Opposition parties also criticized the fiscal discipline of several governors, claiming that budget implementation and capital projects remain weak despite increased funds. They urged anti-corruption agencies and auditors to investigate revenue management, emphasizing the need for citizens to benefit from every naira generated.
The Peoples Democratic Party (PDP) in Ogun State criticized Governor Dapo Abiodun’s administration for failing to translate increased allocations into tangible development. PDP spokesperson Arc. Kayode Adebayo said local governments were still struggling with basic infrastructure, like road repairs and drainage clearing, and accused governors of ignoring President Bola Tinubu’s push for local government autonomy.
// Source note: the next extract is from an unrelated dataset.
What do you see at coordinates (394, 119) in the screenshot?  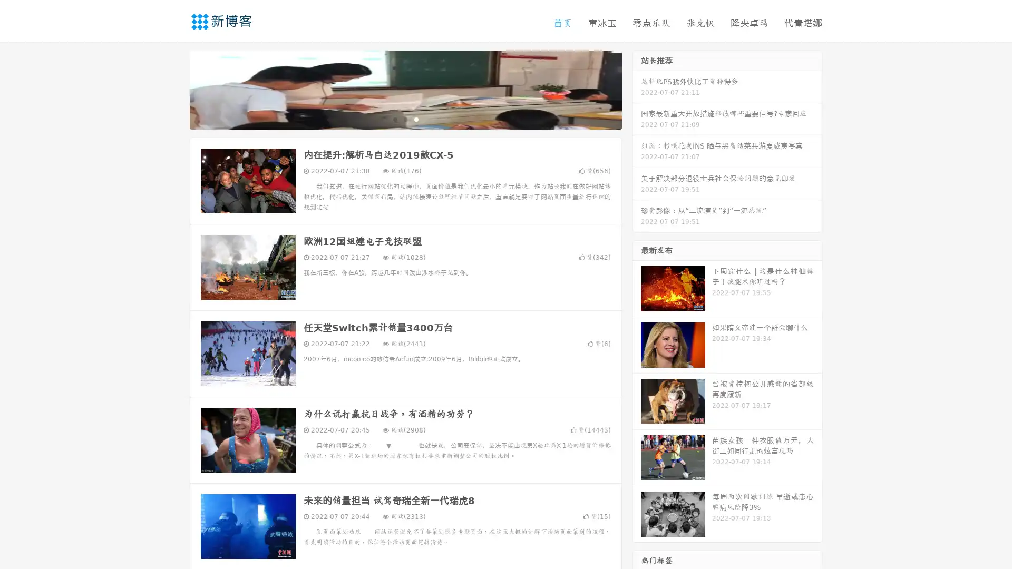 I see `Go to slide 1` at bounding box center [394, 119].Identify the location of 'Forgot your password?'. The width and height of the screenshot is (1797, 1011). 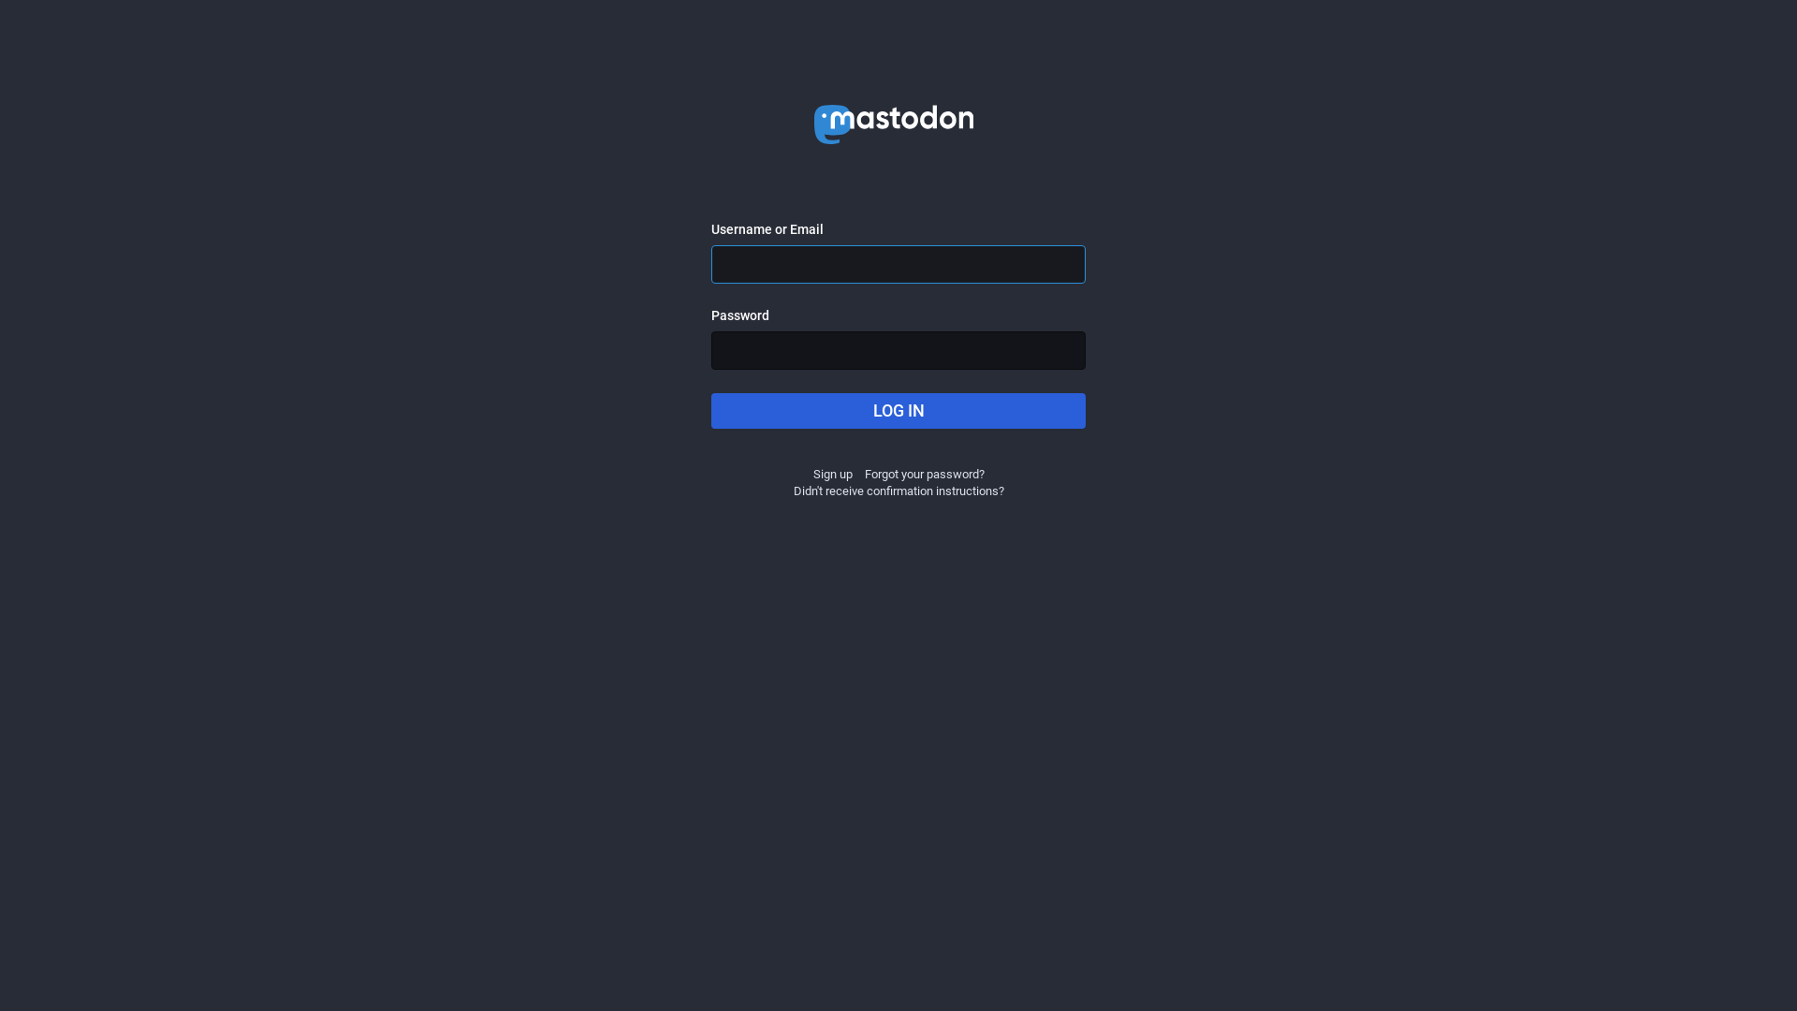
(925, 473).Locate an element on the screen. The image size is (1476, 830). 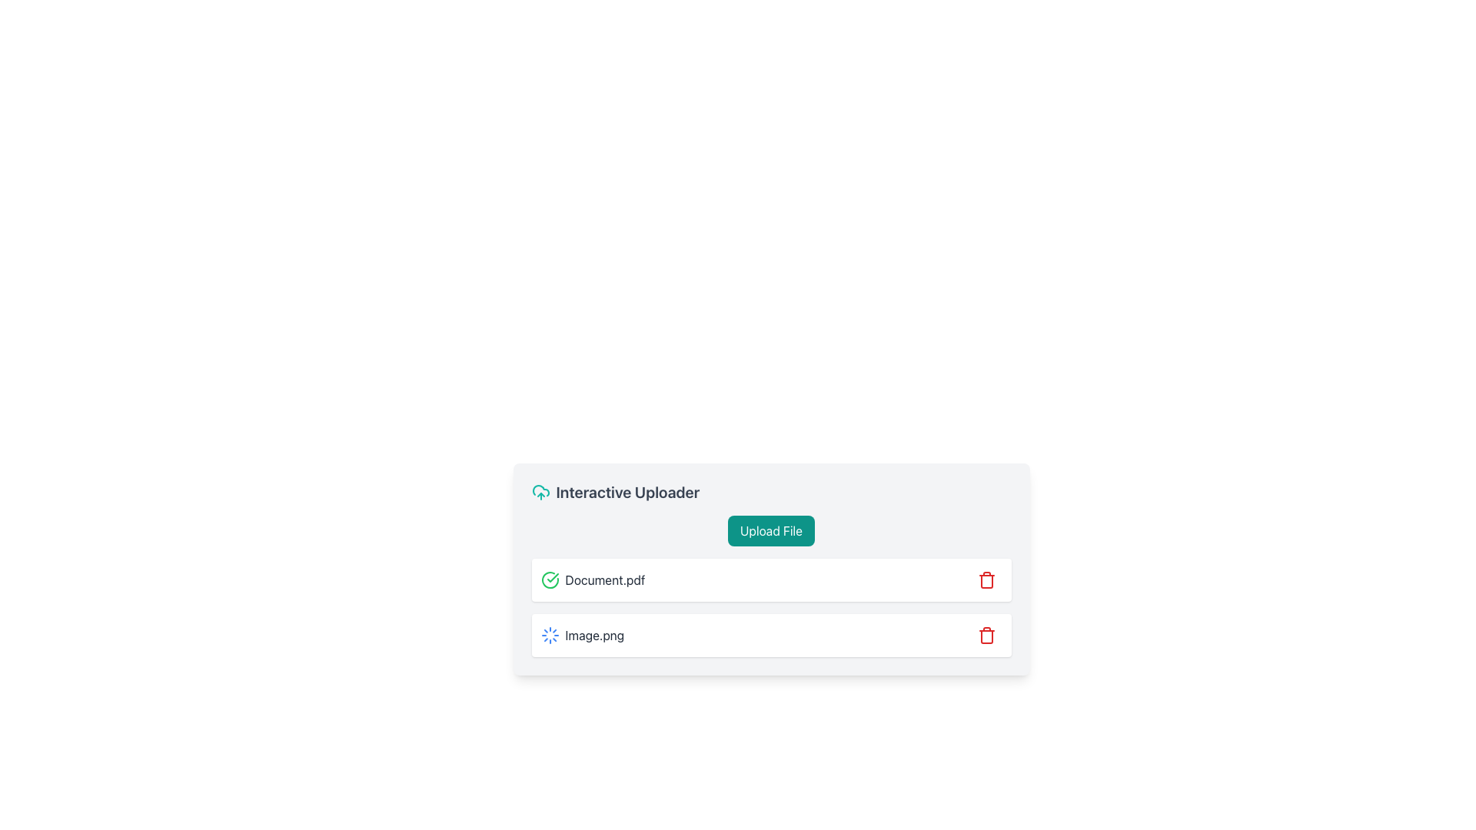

Trade Union Congress (TUC) Chairman Comrade Akeem Lasisi echoed these concerns, emphasizing that governments must prioritize workers’ welfare, infrastructure, healthcare, and education. In Sokoto, PDP Chairman Hon. Aliyu Goronyo accused Governor Ahmed Aliyu’s administration of mismanaging funds and abandoning projects initiated by predecessors. He also highlighted worsening insecurity and unemployment.
In Benue State, opposition parties criticized Governor Hyacinth Alia’s leadership, describing him as ineffective despite the state’s “huge resources.” Labour Party Chairman Ibrahim Idoko called salary and pension payments basic duties, not achievements, and noted that local contractors were being overlooked.
Conversely, some labour leaders praised governors for fiscal responsibility. Plateau State’s NLC Chairman Eugene Mangji commended Governor Caleb Mutfwang for regular salary payments and implementation of the minimum wage. Kano’s NLC Chairman Kabiru Inuwa praised Governor Abba Kabir Yusuf for clearing salary arrears and improving workers’ conditions.
However, critics like SDP Chairman Alhaji Ali Shettima argued that priorities were misplaced, with more focus on flyovers than water supply or agriculture. Bayelsa’s TUC Chairman Julius Laye urged Governor Douye Diri to increase funding for health and education despite progress in infrastructure development.
FAAC data revealed that the 36 states and the FCT received ₦5.08 trillion in allocations in 2024, exceeding the combined IGR. States such as Adamawa, Anambra, and Benue had less than 50% IGR growth, with some like Ondo and Yobe experiencing revenue declines. In contrast, states like Lagos, Rivers, and the FCT remained top revenue earners, contributing over 40% of the national total.
Enugu State led percentage growth at 433%, driven by reforms in land administration, followed by Bayelsa and Kano. Despite these gains, analysts warned that without improved fiscal accountability, many states risk continuing a pattern of revenue growth without visible development outcomes.